“Il Piccolo” e “Il Messaggero Veneto” nel mirino (anche) di Franco Caltagirone

20.03.2023 – 13:46 – All’incirca un mese fa, all’interno di “GEDI – Gruppo Editoriale”, azienda italiana multimediale attiva nel settore della stampa, della comunicazione digitale, radiofonica e televisiva, si era diffuso un clima di caos generale poichè si era sparsa la voce che le proprietà di alcuni quotidiani del gruppo quali “La Gazzetta di Mantova” e delle storiche testate del nordest quali “Il Mattino” di Padova, “La Nuova” di Venezia, “La Tribuna” di Treviso, il “Corriere delle Alpi”, “Il Messaggero Veneto” e “Il Piccolo” erano state messe in vendita ed entrate nel mirino di una cordata di imprenditori. Una situazione di dissesto che si sarebbe potuta estendere anche ai quotidiani nazionali come “La Stampa” e “La Repubblica”, tra i “petali” più pregiati della grande corolla di GEDI. Per dimostrare la propria contrarietà alla manovra e contestare il repentino cambio di strategia, i lavoratori delle redazioni controllate dal suddetto gruppo editoriale, avevano quindi deciso di indire, per la giornata di Venerdì 17 Marzo, uno sciopero generale dell’informazione di 24 ore, tanto sui giornali cartacei quanto su quelli online.

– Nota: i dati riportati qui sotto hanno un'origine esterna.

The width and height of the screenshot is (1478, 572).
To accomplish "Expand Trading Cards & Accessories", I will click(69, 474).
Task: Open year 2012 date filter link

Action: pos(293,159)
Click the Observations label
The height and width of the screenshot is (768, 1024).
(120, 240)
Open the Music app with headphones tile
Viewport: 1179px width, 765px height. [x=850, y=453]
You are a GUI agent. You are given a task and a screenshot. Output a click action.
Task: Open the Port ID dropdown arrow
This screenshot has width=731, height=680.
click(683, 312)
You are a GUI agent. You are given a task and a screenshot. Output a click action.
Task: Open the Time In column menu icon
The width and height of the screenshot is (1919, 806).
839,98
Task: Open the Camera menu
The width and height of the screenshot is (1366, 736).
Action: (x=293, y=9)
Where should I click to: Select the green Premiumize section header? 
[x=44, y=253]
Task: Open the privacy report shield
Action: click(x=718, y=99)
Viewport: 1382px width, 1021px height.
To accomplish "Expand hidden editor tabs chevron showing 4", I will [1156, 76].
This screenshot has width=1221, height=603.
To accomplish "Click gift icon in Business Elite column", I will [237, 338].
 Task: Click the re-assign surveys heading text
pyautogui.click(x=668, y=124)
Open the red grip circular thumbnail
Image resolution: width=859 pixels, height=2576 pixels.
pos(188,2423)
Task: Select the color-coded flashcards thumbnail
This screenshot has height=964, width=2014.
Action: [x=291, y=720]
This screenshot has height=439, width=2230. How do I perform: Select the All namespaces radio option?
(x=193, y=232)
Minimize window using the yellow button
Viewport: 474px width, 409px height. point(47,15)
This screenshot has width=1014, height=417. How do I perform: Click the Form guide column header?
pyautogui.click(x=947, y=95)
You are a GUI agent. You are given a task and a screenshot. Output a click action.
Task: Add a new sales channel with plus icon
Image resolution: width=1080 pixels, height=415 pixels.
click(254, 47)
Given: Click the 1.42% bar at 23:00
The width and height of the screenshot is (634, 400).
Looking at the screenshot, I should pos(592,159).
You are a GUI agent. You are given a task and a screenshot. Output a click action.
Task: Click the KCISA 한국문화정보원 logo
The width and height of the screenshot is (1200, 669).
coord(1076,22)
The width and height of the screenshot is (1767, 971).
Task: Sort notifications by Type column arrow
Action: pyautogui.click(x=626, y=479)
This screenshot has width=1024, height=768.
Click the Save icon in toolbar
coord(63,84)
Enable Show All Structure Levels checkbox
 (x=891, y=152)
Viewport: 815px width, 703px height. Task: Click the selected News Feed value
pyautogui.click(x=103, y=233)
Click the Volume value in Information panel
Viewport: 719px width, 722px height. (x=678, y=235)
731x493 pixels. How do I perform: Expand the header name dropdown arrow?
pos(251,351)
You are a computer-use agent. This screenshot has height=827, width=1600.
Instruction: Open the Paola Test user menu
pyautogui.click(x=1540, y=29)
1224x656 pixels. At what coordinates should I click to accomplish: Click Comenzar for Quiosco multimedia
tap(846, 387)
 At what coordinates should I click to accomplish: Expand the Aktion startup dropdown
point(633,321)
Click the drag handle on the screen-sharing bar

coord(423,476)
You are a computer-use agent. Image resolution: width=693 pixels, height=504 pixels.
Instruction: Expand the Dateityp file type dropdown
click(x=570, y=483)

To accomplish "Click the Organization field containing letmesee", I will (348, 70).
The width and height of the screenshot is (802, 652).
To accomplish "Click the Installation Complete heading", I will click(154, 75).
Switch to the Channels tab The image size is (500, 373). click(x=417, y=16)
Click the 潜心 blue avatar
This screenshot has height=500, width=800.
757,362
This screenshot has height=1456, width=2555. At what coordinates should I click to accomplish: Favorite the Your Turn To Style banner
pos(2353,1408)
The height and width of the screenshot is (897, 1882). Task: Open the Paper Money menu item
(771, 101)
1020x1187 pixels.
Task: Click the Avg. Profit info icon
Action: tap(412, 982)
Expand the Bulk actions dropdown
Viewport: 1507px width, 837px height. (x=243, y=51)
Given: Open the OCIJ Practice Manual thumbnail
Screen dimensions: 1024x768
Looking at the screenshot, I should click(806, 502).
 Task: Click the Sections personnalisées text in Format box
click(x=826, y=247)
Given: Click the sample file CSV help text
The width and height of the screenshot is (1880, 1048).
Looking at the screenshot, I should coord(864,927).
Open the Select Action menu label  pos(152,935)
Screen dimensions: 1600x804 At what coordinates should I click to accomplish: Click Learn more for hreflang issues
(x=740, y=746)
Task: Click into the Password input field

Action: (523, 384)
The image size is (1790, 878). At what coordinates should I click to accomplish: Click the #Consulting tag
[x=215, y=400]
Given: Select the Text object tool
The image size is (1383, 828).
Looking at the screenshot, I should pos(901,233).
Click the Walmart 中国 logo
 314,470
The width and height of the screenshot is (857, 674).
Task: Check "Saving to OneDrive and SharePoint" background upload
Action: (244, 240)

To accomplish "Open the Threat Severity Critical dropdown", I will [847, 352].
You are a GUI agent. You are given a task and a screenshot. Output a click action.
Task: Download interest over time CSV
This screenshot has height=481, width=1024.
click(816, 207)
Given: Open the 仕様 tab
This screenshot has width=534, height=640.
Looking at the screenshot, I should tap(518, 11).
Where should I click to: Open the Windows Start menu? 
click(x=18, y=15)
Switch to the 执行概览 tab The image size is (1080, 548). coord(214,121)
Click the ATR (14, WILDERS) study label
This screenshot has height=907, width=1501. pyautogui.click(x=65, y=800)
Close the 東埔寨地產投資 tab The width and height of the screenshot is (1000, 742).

Dopo l’interesse dimostrato nelle scorse settimane dalla livornese “SAE – Sapere Aude Editori” di Alberto Leonardis, la quale aveva già rilevato da GEDI alcuni giornali locali, come “Il Tirreno” e “La Nuova Sardegna”, e dalla cordata di imprenditori con a capo il finanziere veneto Enrico Marchi, alla partita si è aggiunto anche l’editore ed imprenditore edile romano, Franco Caltagirone, già editore de “Il Gazzettino” di Venezia ed “Il Messaggero” di Roma. Annoverato da Forbes nella lista dei 20 uomini più ricchi d’Italia, Caltagirone sarebbe tuttavia interessato all’acquisto delle sole due testate del Friuli Venezia Giulia quali “Il Piccolo” di Trieste e “Il Messaggero Veneto” di Udine. Non è ancora chiaro se l’operazione andrà in porto e se sarà possibile concretizzarla. La casa editrice attualmente controllata da John Elkann attraverso EXOR, infatti, ha più volte espresso la sua contrarietà alla vendita separata delle testate giornalistiche e di voler effettuare l’operazione solo ed esclusivamente in blocco; un pacchetto dal valore di 40 milioni di euro costituito, tra gli altri, da “Il Mattino” di Padova, “La Nuova Venezia”, “La Tribuna” di Treviso, “Il Corriere delle Alpi” di Belluno, “II Messaggero Veneto” di Udine e “Il Piccolo” di Trieste.